If you want to learn any technology you just have to be willing to feel stupid. I often talk to people about technology, and they always say the same thing: “I don’t know how to do that.” To which I respond, “no one was born knowing.”

I’m writing this book using Dragon naturally speaking dictation software. (Curiously, it did not get NaturallySpeaking right in the last sentence, although it did in this sentence. It is not a perfect technology.) I didn’t know how to use this software until two days ago. Truth be told, I still have a lot to learn. But, I do the best I can, fumble along, make some progress, feel stupid, and before long I will be dictating three or four times faster than I could ever type. What a time to be alive!
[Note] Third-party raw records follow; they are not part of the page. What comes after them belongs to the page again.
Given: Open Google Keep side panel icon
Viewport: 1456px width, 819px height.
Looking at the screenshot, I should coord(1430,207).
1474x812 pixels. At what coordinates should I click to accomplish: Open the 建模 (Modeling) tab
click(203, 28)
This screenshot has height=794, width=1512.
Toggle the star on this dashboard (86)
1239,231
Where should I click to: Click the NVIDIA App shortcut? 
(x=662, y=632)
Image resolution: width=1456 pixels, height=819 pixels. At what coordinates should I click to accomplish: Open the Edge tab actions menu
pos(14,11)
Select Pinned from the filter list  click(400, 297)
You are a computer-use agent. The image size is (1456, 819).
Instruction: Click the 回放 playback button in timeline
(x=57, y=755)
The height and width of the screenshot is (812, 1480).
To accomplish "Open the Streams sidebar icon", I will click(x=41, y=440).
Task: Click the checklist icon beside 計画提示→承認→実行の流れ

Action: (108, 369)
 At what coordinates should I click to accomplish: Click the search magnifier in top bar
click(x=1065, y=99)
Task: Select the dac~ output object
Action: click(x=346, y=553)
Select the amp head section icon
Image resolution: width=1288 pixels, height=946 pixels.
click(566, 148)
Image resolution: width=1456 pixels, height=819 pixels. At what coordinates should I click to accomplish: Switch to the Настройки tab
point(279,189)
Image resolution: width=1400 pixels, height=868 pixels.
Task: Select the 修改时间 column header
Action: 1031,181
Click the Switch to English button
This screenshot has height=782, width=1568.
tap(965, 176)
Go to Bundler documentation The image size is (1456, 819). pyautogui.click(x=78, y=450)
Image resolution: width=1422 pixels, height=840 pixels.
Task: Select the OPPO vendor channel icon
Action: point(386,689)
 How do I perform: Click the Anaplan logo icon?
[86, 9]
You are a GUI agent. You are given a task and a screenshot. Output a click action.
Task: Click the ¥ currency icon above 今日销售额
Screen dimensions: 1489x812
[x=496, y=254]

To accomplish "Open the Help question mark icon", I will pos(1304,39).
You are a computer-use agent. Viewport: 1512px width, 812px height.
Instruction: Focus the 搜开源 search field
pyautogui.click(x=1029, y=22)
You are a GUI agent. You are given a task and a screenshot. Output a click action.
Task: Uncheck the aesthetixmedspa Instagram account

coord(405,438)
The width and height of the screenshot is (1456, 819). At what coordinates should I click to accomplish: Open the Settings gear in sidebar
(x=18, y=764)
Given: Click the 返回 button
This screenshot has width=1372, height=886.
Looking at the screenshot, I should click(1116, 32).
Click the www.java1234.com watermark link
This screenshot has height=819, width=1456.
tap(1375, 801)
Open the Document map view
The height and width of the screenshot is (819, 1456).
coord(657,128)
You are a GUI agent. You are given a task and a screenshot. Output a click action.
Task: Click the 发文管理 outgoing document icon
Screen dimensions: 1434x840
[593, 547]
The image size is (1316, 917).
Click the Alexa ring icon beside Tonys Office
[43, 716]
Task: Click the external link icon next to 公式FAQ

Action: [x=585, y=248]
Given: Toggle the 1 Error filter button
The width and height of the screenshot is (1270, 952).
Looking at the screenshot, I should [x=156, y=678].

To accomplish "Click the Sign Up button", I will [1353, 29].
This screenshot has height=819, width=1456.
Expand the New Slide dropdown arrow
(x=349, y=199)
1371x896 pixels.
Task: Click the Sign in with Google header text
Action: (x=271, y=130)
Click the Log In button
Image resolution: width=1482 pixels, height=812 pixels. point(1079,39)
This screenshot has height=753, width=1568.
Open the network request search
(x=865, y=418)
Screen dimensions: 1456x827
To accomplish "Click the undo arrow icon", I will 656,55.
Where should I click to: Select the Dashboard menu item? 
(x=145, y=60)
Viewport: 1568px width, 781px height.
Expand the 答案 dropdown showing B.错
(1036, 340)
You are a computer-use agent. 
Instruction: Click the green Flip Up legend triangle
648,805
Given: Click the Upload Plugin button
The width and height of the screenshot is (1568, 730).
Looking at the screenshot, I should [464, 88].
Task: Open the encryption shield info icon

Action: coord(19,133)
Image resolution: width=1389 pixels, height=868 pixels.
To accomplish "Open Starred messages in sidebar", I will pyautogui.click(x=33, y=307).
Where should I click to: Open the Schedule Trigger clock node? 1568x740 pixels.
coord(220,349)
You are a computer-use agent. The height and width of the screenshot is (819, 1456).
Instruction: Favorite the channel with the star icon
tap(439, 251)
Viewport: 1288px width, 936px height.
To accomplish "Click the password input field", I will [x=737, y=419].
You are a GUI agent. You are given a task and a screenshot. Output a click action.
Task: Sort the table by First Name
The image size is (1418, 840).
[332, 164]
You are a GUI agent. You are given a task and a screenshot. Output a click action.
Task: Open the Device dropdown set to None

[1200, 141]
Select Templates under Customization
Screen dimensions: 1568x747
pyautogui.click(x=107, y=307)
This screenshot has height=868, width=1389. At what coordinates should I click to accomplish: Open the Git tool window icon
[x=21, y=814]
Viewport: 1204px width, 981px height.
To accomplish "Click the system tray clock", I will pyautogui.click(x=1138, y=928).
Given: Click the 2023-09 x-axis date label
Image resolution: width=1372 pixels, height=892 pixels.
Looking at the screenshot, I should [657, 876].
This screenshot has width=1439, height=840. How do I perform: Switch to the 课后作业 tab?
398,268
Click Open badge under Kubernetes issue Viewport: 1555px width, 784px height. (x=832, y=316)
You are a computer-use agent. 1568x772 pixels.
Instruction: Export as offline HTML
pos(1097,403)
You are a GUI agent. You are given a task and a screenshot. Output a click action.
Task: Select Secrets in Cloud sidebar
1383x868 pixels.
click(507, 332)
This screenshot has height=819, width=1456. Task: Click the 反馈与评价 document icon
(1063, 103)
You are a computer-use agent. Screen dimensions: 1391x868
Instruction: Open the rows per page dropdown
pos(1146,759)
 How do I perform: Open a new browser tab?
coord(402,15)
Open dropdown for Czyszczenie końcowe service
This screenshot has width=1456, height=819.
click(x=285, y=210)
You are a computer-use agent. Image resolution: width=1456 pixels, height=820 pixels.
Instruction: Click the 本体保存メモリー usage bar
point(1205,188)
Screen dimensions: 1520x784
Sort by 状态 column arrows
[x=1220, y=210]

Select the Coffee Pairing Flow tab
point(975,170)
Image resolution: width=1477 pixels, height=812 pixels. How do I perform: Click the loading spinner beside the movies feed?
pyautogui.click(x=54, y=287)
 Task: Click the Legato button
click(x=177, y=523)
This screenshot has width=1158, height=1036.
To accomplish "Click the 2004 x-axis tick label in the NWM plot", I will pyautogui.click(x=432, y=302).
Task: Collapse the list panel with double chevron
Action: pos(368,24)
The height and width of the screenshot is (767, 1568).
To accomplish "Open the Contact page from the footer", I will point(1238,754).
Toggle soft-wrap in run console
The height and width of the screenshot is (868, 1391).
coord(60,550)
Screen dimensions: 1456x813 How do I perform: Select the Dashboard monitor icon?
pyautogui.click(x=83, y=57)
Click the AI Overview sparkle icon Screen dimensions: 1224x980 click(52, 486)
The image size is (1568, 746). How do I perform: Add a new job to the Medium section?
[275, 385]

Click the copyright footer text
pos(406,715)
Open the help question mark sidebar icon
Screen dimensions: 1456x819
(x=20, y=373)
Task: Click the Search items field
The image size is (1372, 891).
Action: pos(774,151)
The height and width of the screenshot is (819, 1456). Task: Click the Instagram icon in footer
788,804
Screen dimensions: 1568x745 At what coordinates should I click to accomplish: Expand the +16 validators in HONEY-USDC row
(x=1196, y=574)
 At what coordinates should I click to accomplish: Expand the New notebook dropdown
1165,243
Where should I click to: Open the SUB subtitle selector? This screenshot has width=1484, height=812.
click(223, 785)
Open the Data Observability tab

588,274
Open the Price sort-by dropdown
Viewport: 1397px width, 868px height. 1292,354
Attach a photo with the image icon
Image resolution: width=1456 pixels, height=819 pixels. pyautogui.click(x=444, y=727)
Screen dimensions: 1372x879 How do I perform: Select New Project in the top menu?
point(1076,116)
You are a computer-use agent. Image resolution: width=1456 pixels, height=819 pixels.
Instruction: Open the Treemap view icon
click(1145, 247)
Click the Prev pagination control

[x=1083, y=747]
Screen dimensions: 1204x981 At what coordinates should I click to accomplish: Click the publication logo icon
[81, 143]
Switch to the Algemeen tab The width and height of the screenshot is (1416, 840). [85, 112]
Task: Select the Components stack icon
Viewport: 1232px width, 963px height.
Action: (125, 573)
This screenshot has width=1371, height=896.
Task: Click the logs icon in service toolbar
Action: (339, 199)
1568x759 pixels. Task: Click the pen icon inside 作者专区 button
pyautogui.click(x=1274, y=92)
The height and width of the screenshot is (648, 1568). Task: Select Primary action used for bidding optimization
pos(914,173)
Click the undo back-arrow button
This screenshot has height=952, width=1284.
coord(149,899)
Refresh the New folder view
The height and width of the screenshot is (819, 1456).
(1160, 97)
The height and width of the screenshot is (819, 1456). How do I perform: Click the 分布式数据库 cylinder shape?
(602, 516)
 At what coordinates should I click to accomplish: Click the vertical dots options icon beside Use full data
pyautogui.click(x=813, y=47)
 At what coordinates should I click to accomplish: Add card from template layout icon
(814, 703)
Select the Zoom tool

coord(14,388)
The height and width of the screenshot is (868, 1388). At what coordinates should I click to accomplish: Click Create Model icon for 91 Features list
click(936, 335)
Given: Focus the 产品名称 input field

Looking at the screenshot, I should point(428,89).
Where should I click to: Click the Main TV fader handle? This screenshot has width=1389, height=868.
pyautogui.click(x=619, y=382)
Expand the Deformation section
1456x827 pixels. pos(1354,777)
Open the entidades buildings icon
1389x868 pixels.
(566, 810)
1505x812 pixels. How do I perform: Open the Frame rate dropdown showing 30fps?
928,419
You just have to be willing to feel stupid for a while.

My daughter got a new cell phone recently. I was eager to see it. I started clicking on a few buttons. Soon I felt frustrated. I could not figure out how to make a call. I could not figure out how to compose a text. I threw the phone down. No problem in this case, because it is not my phone. I don’t need to learn to use it. You don’t have to learn every technology. But you can learn almost any technology if you will keep the phone in your hands. Keep punching buttons. Keep feeling stupid. Keep trying. Eventually, the lights will come on. You can learn almost any technology if you’re willing to feel stupid for a time. If you don’t have a Facebook group, click around, ask a friend, feel stupid for a while, and before long you’ll be up and running. If you don’t know how to text, remember this: no one was born knowing.

Technology can be a great friend to the Effective Bible Teacher. Of course, it can’t do the most important things. It can’t pray. It can’t love. It can help you study the Bible better and quicker. It can help you keep up with people.